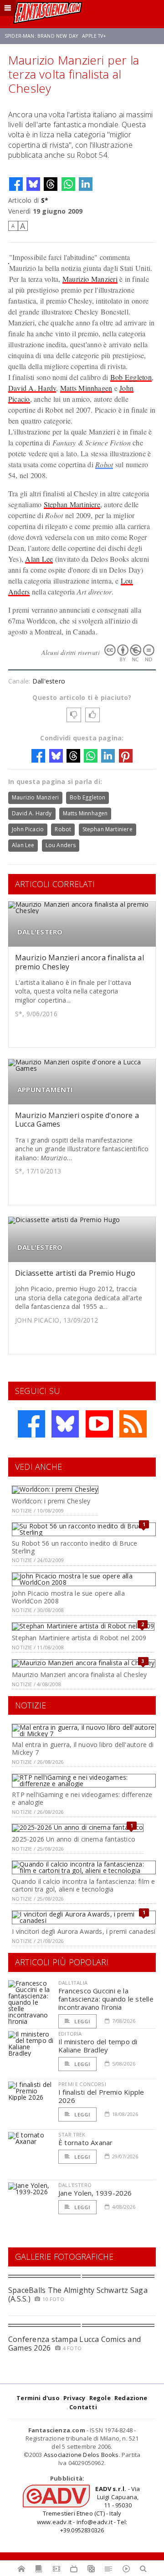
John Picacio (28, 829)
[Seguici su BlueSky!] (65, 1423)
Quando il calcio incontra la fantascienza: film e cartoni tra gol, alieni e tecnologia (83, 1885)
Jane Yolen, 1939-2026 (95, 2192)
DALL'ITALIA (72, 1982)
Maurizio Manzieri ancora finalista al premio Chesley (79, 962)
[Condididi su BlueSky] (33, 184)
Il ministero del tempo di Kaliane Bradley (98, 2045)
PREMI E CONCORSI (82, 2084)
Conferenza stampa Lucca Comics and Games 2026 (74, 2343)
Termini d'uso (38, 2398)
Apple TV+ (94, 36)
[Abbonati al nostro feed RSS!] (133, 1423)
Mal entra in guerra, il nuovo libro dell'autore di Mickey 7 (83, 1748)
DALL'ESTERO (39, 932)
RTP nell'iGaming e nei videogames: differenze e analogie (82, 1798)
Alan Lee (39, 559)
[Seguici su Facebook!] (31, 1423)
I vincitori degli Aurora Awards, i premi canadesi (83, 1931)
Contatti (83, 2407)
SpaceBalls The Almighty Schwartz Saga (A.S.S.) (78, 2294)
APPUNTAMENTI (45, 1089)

........

● **What is needed**
Only the lines from the one containing "RTP nell'iGaming e" through the end of the data above are wanted, both ends included; restate them word for word.

● **Solution below**
RTP nell'iGaming e nei videogames: differenze e analogie (82, 1798)
Alan Lee (39, 559)
[Seguici su Facebook!] (31, 1423)
I vincitori degli Aurora Awards, i premi canadesi (83, 1931)
Contatti (83, 2407)
SpaceBalls The Almighty Schwartz Saga (A.S.S.) (78, 2294)
APPUNTAMENTI (45, 1089)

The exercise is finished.